What really got me thinking wasn’t the system itself, but how the people have found a way to fit into it. And “fit into it” is really the key. Harvesting the cork, managing the pig, enticing the goose (the Dehesa is home to Eduardo Sousa, a story in himself), the farmers of the Dehesa have found a way to become a part of the system. As a result, they have been able to harvest cork from oaks that continue to thrive after 200 years, produce the world’s best ham (Jamon Iberico), and create foie gras from geese without gavage. How this system continues in the modern world is likely a product of its poverty. Poor soil, poor people, poor markets. Perhaps it’s the inability to exploit the system that allows the system persist, or perhaps it’s a necessary reliance on the system that has encouraged the inhabitants to be a part of it. Either way, a partnership exists, with each participant taking something and giving something. The result is a system that has the ability to replenish itself, to produce unparalleled foods, and equally, to demand balance and contribution. In Spain, this system of ecology and climate is referred to as the “tierra.” However, many of us may be more familiar with the French word, “terrior.” It’s more than the sum of its parts, it is everything: soil, climate, animal, plant.
And what has struck me lately is how little this type of system has found it’s way into “modern” agriculture. Rather than seeking to understand, we seek to dominate. If the conditions don’t suit our desired monocultural needs, we irrigate, fumigate and eradicate. Furthermore, we try to bend nature to our will, and then we exploit, first by sterilizing the soil, then by flooding it with petrochemicals to “boost” its productive capacity. Mitigation is key, integration is maligned. We value productivity over quality and measure it in yield not years. In America, more is often better… in a system of farming like the Dehesa, it feels like better is better. We’re working against the clock, they’re working with the clock. We won’t settle for anything less, they’ve learned to settle for less if it preserves the system.

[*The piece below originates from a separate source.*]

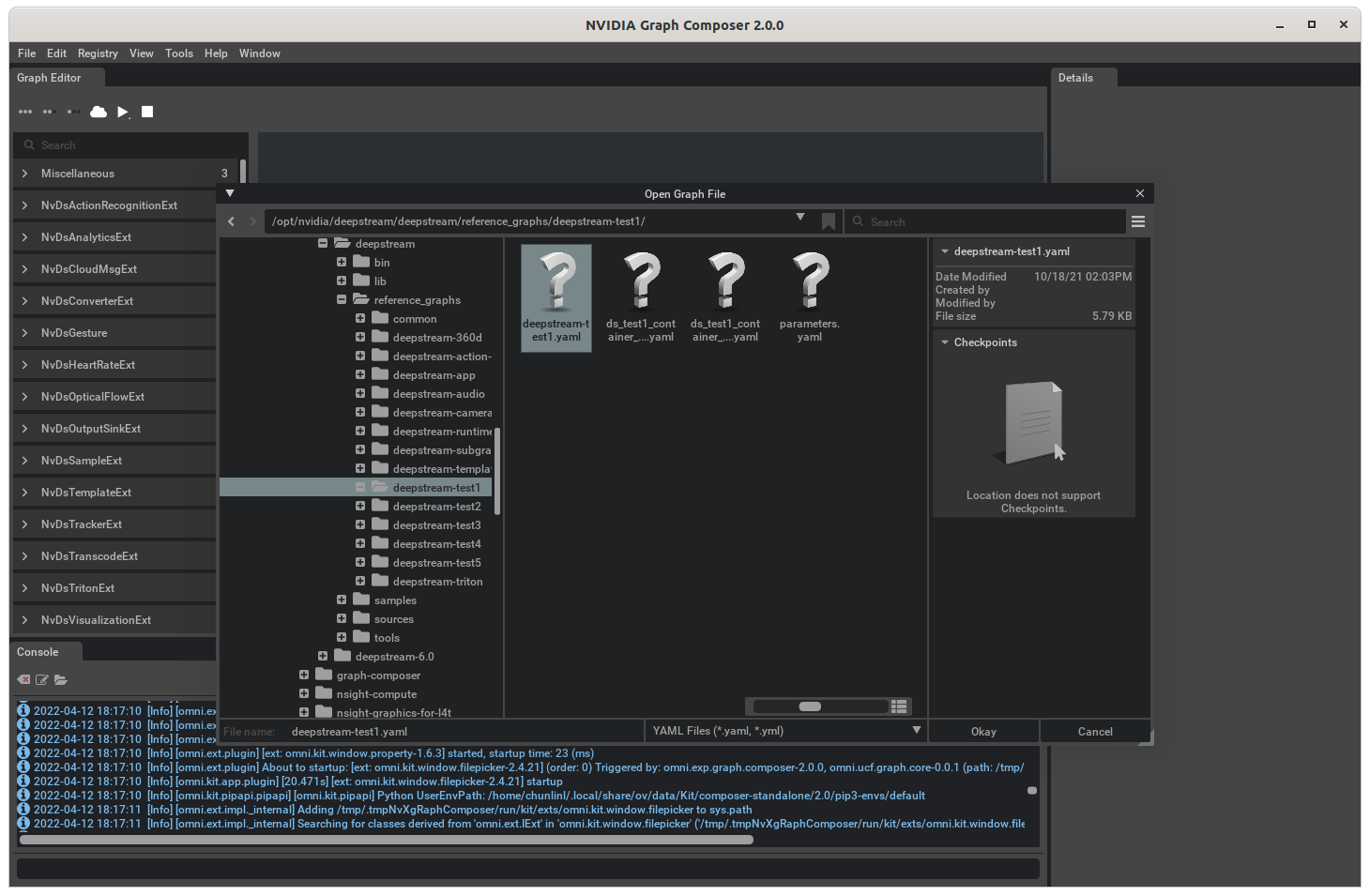
Task: Open the Registry menu
Action: (98, 53)
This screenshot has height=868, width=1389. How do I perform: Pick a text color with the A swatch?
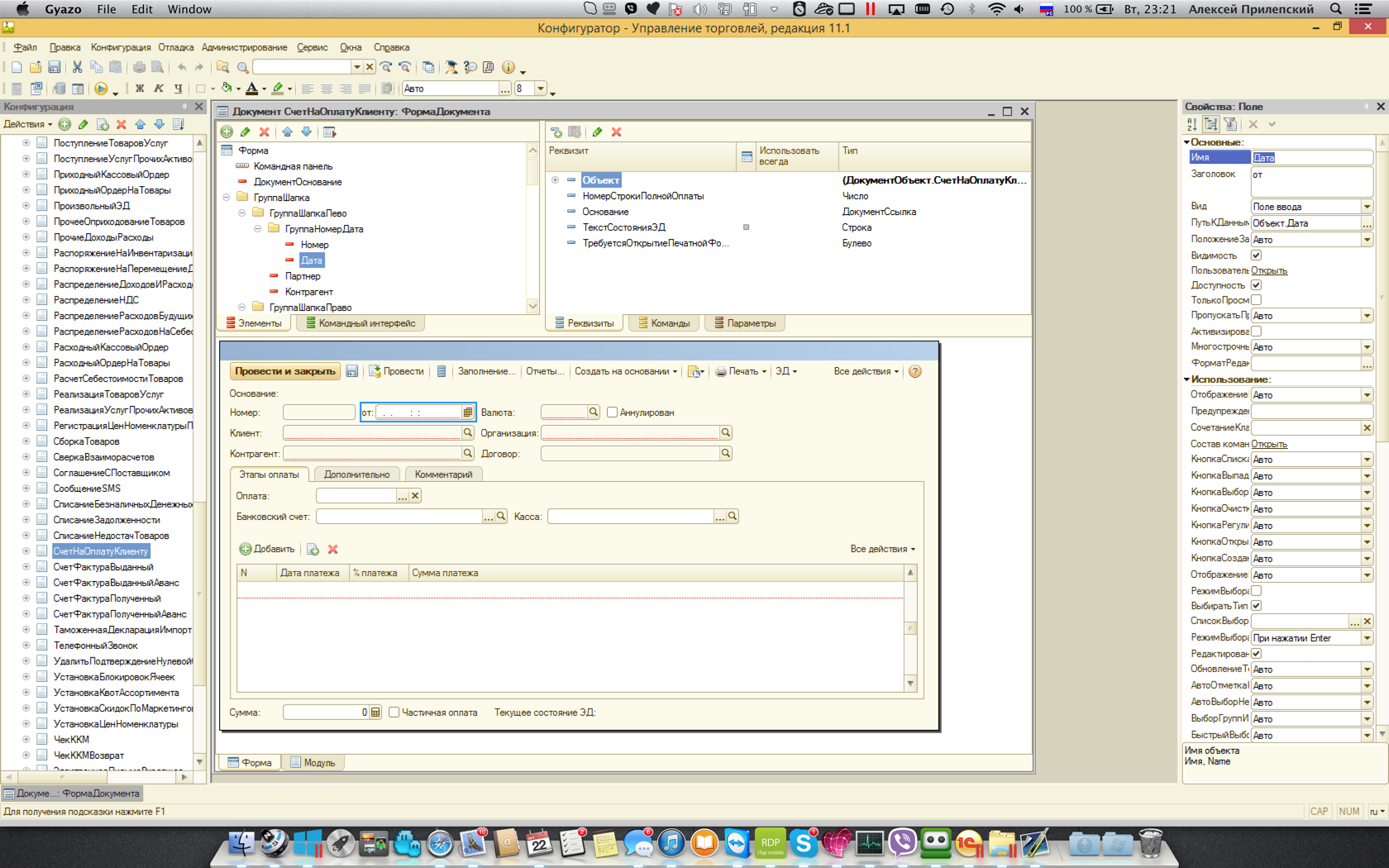coord(252,88)
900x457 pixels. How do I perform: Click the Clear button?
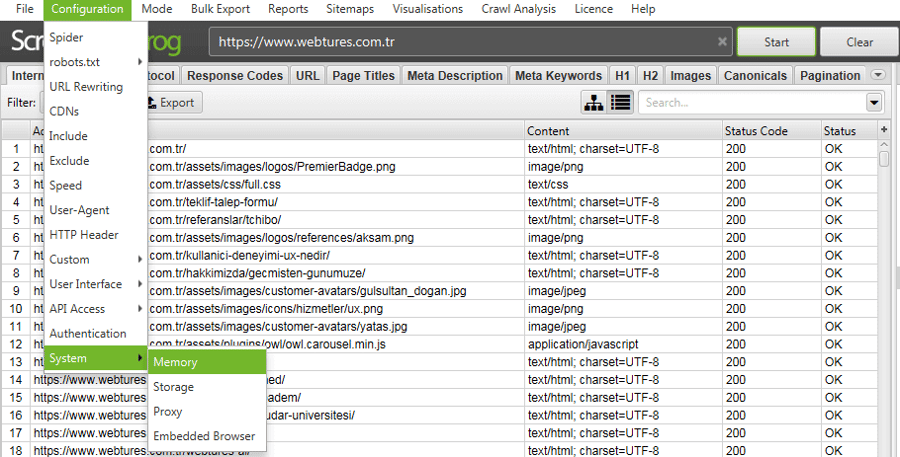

In the end, it brings me back to our little farm. In the past, we opened the valves, flipped the switch and let’er rip. Water poured forth in unmitigated fashion, flooding the orchard from tip to tail. No adjustments, no fine tuning, no adaptation, just unfettered irrigation. If some water was good, more water was better…what could be the harm? But that was then, this is now. We started thinking about the future. And thinking about the future takes time. Like this microjet system, it’s required some adjustments and some fine-tuning. We’ve worked and measured, dialed-in and measured again. We’re trying to do better with less. We’re working on a system, one that will be measured not by how much we use, but by how much we can conserve. So, for 2017, we will be working to better understand our part in the bigger system: the soil and the seeds, the decaying leaves, the cover crop, the chickens and the trees. How can we become a beneficial participant in the bigger system? How can we learn from those who went before? Perhaps, by standing on their shoulders, we can kneel on the ground and dig a little deeper? It should be a great beginning…again.